Konflik pendirian rumah ibadah banyak terjadi di sejumlah daerah. Konflik ini terjadi di daerah yang memiliki tingkat kerukunan di bawah rerata nasional (Kompas, 6/1).
Setara Institute mencatat pada 2016 terdapat 208 peristiwa intoleran dan 270 tindakan intoleran.
Skor kebebasan beragama/berkeyakinan dalam Indeks Kinerja HAM 2016 adalah nomor dua terendah, yakni hanya 2,47. Itu pun turun dari 2,57 pada 2015.
Penilaian publik terhadap kondisi keharmonisan kehidupan berbangsa dan bernegara saat ini cenderung berimbang meski lebih banyak proporsi responden yang mengatakan belum harmonis.
Sebanyak 48,3 persen responden menyatakan sudah harmonis, sedangkan 51 persen menyatakan belum.
Situasi politik yang terjadi akhir-akhir ini juga turut andil memperkeruh keharmonisan di Indonesia. Politisasi agama dalam pilkada cukup berpengaruh mempertajam perbedaan.
Namun, hasil jajak pendapat pada pertengahan Januari lalu menyatakan separuh responden mendukung pluralisme di negara ini.
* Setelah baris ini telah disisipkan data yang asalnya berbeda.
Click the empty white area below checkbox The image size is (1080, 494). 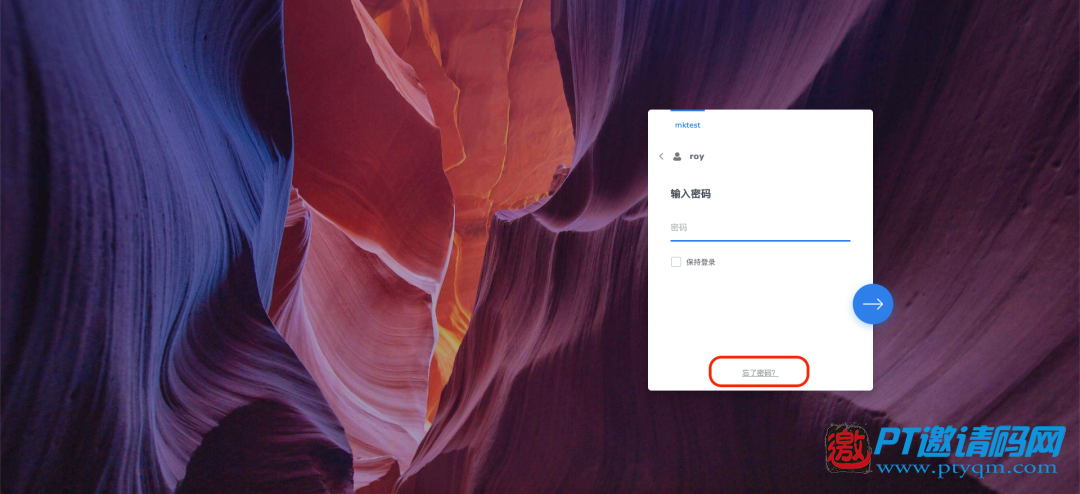click(751, 310)
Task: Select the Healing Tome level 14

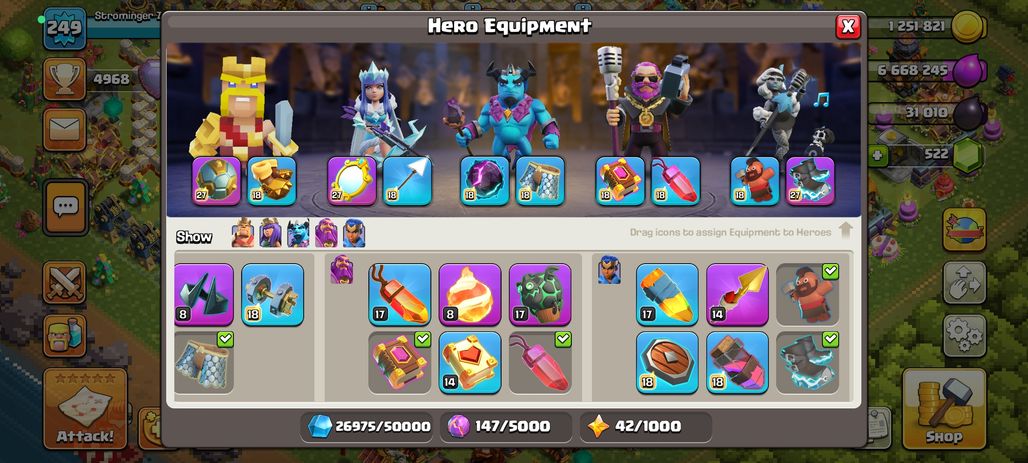Action: (x=469, y=363)
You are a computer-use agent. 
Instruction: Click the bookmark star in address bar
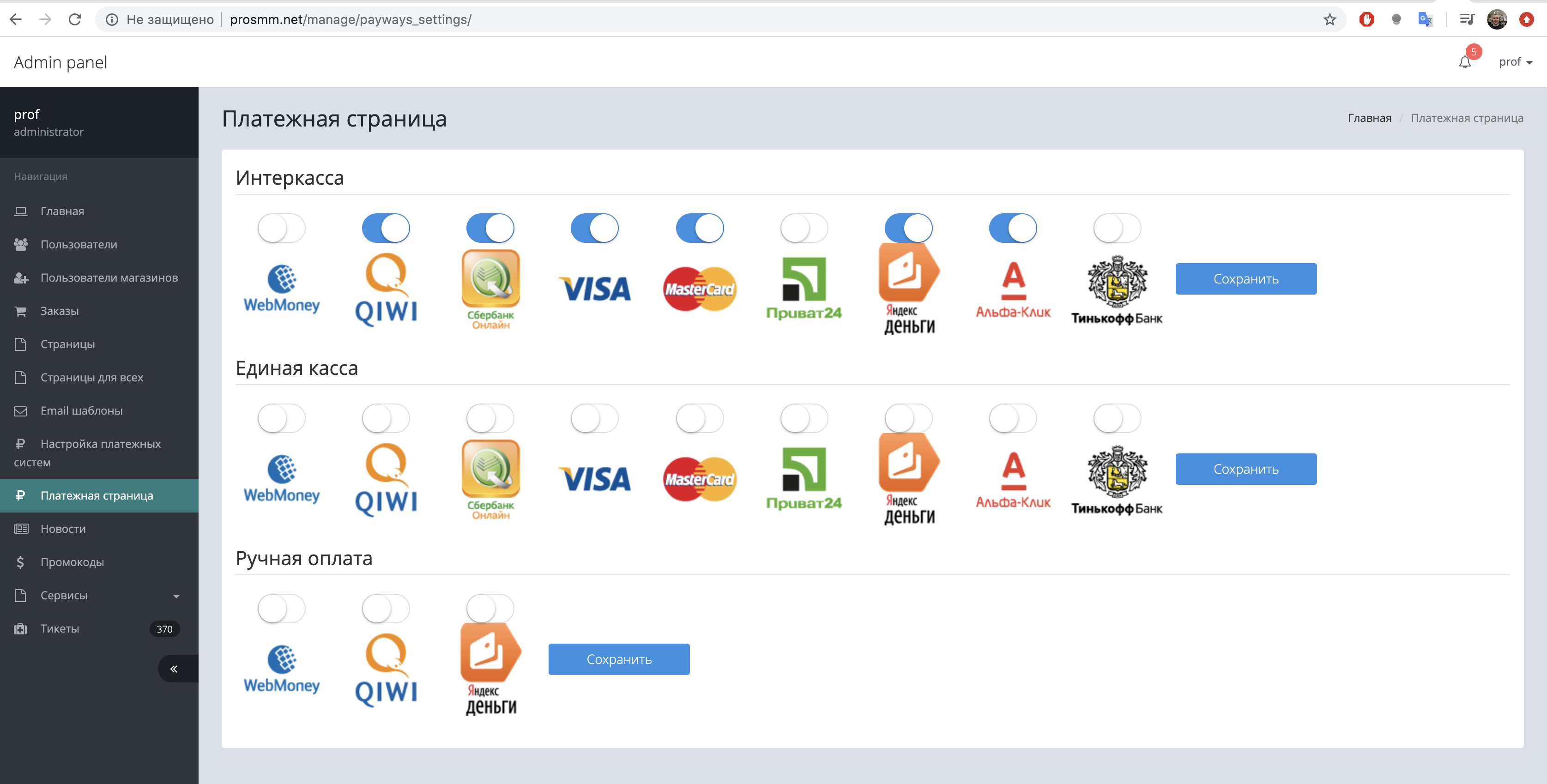(1329, 20)
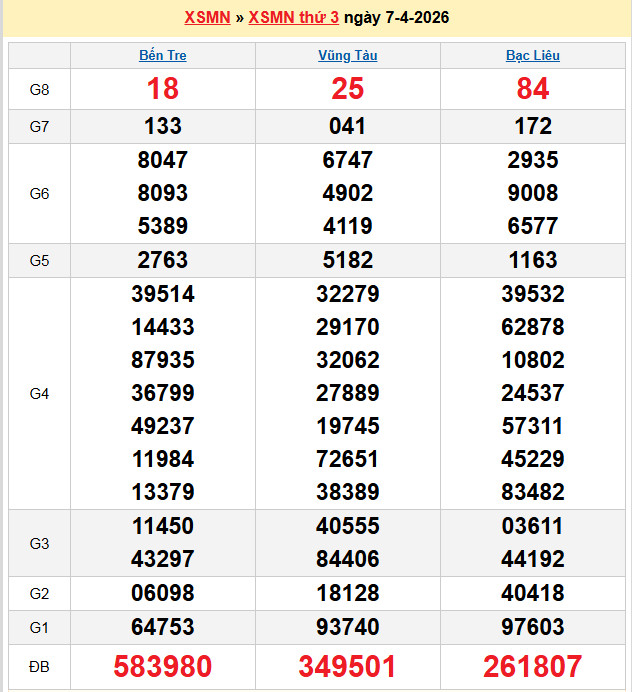This screenshot has width=632, height=692.
Task: Select the G8 number 18 for Bến Tre
Action: point(163,89)
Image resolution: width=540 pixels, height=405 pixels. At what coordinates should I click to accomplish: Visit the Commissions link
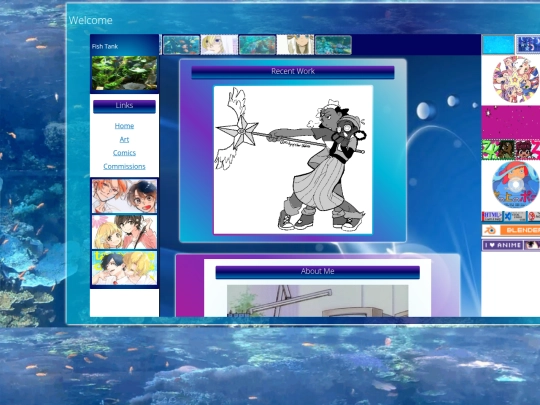pyautogui.click(x=124, y=166)
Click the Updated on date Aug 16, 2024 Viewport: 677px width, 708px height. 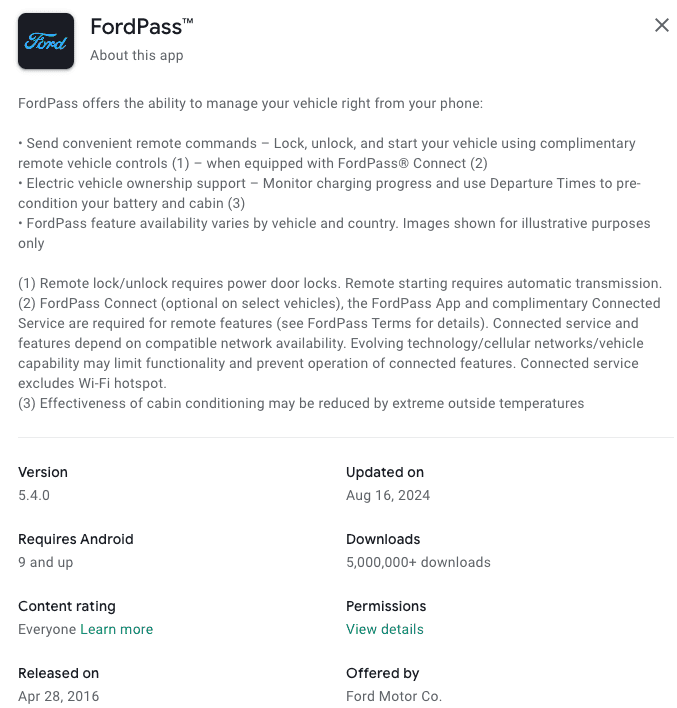388,495
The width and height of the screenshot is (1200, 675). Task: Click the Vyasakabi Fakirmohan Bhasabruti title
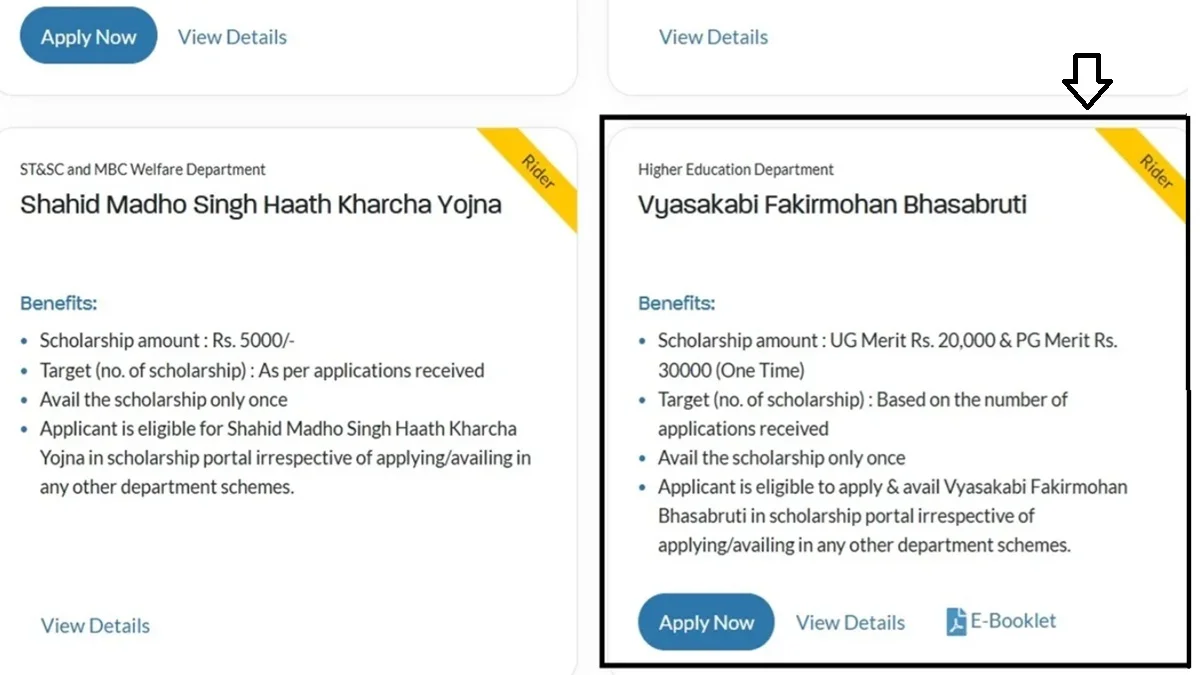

Publik yakin bahwa kemelut politik tidak berbahaya bagi kelangsungan negara ini.
Peran negara
Mayoritas responden (85 persen) menyatakan khawatir terhadap kasus-kasus intoleran yang terjadi selama ini.
Publik menganggap peristiwa ini bisa merusak keharmonisan di masyarakat. Peran negara sangat dibutuhkan di tengah kondisi seperti saat ini.
Presiden Joko Widodo dan Wakil Presiden Jusuf Kalla telah mengeluarkan Nawacita, sembilan agenda prioritas. Salah satunya adalah memperteguh kebinekaan.
Sebanyak 67,2 persen responden menyatakan, kinerja pemerintah belum memadai dalam menangani kasus-kasus intoleran di masyarakat.
Harapan besar disematkan ke pemerintah agar bertindak tegas terhadap praktik intoleran.
Senada dengan hasil ini, hasil jajak pendapat pada minggu lalu juga menyatakan separuh responden menilai pemerintah belum memadai dalam meredam ketegangan hubungan antar-pemeluk agama.
Peran pemuka agama juga dinilai sangat penting oleh publik. Namun, saat ini peran mereka masih belum maksimal.
Alih-alih menyejukkan suasana, beberapa pemuka agama larut dalam politisasi agama demi kepentingan sesaat.
Lebih dari separuh responden menyatakan peran pemuka agama belum memadai dalam merajut tenun kebangsaan.
Di sisi lain, masyarakat juga harus memiliki nilai toleransi yang tertanam di diri masing-masing.
Implementasi Bhinneka Tunggal Ika seyogianya diterapkan dalam kehidupan sehari-hari. Negara ini akan menginjak usia 72 tahun, tentunya perbedaan yang sudah ada sejak awal tak bisa memecah belah sampai kapan pun.